Photo courtesy of the Wilderness Awareness School

Awakening Our Senses to Learn:I nterview with Wilderness Educator Jon Young

Christina Bertea, Interviewer

(Article continued...)

Tracking and Culture

In hunter gatherer tribes who have evolved the art of tracking to the highest degree—a lot of people now are saying that may be the very earliest science—tracking as a practice of awareness has a lot of power in the human consciousness. A lot of people say "Why do you teach tracking, who cares about tracking?" Well to me tracking is the whole thing.

Researchers at Microsoft have been researching the roots of the written language. They have found that there are elements of the written language that were once styled off of bird tracks.... In at least three different cultures world wide, the original alphabets resembled footprints. They're beginning to see that the art of following animal trails is not a lot different from following the symbols which we call letters...what our mind does is transfer little symbols in the dirt—letters across the page—into actual images; three dimensional stories that move through our minds, which is exactly what tracking is. So which came first, tracking or reading? And reading only demands the smallest part of our vision, while tracking demands all of our vision, in fact you have to use all five senses. So tracking is a more powerful form of reading.

They believe that the original mathematical calculations actually come from the study of the rhythm of footprints in the sand, because the bushmen are found to do mathematical things with patterns of feet on the ground. Some of the earliest writings on the walls of caves—the oldest pictograph known is 130,000 years old—were exact representations of the gait patterns of an animal so that they could teach tracking, so the first art forms in caves may be related.

Tribal people like the bushmen are still practicing forms of music that are maybe 50,000 years old, based on the need for the trackers to imitate the animals so that they can get across the stories of the hunt or the gestures of the sacred ways of the animals and the birds.

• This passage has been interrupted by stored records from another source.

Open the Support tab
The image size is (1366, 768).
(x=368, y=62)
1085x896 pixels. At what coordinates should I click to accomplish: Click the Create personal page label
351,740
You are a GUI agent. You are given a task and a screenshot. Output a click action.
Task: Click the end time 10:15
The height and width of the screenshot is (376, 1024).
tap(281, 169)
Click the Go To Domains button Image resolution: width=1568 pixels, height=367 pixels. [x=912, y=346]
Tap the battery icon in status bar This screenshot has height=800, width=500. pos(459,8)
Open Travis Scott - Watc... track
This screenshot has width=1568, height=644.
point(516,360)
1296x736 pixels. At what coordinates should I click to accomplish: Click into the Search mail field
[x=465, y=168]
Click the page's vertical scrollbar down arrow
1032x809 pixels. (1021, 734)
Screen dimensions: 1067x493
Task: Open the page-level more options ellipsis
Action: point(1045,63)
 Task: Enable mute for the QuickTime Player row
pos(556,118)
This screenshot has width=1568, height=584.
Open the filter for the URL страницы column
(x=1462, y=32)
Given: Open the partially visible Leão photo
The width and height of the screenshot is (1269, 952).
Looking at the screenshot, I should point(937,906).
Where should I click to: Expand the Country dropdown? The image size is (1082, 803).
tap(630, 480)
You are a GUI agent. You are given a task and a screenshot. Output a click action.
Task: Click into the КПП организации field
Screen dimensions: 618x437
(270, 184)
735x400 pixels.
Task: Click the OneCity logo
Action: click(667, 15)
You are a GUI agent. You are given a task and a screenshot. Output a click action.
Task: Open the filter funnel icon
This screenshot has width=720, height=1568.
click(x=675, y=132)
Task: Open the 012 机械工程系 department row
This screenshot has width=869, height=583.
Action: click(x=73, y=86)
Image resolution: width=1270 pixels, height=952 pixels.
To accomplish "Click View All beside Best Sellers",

The original dance forms are imitations of animals. So dance, and the art of storytelling, which evolves into drama and all the arts...you can trace almost everything that we consider culture back to the art of tracking in a very direct way.

I don't have to start with really intelligent or cultured people to make trackers. In fact it happens the other way around. There was a young student from Washington who was having terrible reading comprehension scores and was doing really badly in public school. I took him under my wing and mentored him in the art of tracking. It turned on aspects of his personality, of his brain, and of his mind, so that when he finally went back for his reading comprehension and the SATs he scored very very well, and there was no tutoring in reading, there was no academic training, there was only tracking. It's the most interdisciplinary inter-sensory demanding task that a human brain can experience, and it's also the most beautiful. It turns on the human computer in a way that nothing else can.

I'm trying to tie this to human development. The core routines are: going to one place and knowing it well—the actual "I'm alone sitting in the forest" experience; the secret spot experience; training the five senses deliberately—pushing beyond our sensory limits; and then journaling about what we experience during the day. Then doing what we call animal forms, in modified dance form. There's no music, we just imitate animals to get the rhythm of them, to learn to see out through their eyes, to use more of our body.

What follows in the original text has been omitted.